Eyes darted, narrowed, then looked up at him with hatred. “You could not possibly understand.”
“Try me,” he said.
“How can I explain to a man unfamiliar with the medicinal arts? It would be like explaining the nature of the Almighty to a simpleton.”
Crispin reached back without looking and tapped the glass jar with his knife blade. “What is that ?” he demanded.
“That?” Julian frowned at him, his brows contracting to an unpleasant “v.” “It is a spleen. It is one of the organs-”
“Who is it from, whelp?”
“ Who? You must be jesting. It is from a goat.”
“Prove it.”
Julian tore away from the nimbus of candlelight. His face fell into darkness. “I can’t. I won’t. These are important experiments. They might save lives someday. But what would you care with your brutish ways and clumsy oafishness? You break in here without a by your leave and expect answers from me at knifepoint.
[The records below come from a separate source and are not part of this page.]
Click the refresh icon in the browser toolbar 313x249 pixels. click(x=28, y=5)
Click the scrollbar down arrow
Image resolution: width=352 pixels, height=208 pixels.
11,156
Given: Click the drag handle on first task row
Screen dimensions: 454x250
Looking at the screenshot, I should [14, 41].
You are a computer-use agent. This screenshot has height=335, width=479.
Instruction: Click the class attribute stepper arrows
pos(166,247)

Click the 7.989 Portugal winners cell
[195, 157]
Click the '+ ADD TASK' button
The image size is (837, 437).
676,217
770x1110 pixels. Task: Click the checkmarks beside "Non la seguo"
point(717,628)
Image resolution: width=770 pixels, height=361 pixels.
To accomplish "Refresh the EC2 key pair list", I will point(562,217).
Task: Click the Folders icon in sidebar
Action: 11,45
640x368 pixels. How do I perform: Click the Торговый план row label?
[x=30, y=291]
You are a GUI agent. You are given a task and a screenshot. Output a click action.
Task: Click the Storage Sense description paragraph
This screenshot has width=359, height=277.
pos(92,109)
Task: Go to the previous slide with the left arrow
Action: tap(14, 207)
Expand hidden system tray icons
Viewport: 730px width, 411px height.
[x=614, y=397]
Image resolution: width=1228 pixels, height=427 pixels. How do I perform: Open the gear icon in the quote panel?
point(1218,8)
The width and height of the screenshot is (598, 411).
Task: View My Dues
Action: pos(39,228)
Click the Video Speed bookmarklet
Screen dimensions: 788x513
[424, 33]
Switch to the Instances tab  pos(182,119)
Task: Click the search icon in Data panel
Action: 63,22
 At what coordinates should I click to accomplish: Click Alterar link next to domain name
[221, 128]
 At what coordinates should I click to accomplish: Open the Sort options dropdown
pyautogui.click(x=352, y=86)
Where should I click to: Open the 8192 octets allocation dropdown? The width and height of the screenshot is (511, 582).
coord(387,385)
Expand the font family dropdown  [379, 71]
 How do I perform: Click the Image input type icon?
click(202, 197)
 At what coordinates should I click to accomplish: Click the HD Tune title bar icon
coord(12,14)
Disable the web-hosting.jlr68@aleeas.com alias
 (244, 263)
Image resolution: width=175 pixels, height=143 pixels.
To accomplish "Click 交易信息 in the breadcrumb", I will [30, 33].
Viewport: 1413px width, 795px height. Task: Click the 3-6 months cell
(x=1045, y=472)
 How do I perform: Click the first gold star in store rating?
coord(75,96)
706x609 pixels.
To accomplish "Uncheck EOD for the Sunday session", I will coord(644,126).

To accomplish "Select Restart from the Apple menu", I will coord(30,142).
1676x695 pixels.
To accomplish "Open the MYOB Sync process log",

I am not afraid of you. I am not afraid of anyone!”
Crispin’s anger bubbled. He had met murderers aplenty. It seemed in London they came a penny a dozen. But the young corpse that he had seen with his own eyes was beyond murder. He dismissed the idea of a Golem. That was a distraction, a cheap conjurer’s trick to fool the eye. Whatever that thing was, if it existed at all, did not perpetrate these atrocities. The body was handled in too calculated a way, too clinical, too careful. The crime was committed by a man, to be sure. And he was beginning to be certain that the culprit stood before him.
“You should be afraid of me. And afraid of the hangman’s noose. You are a murderer of a most foul nature. To do the things you have done-it disgusts me to even think of it.”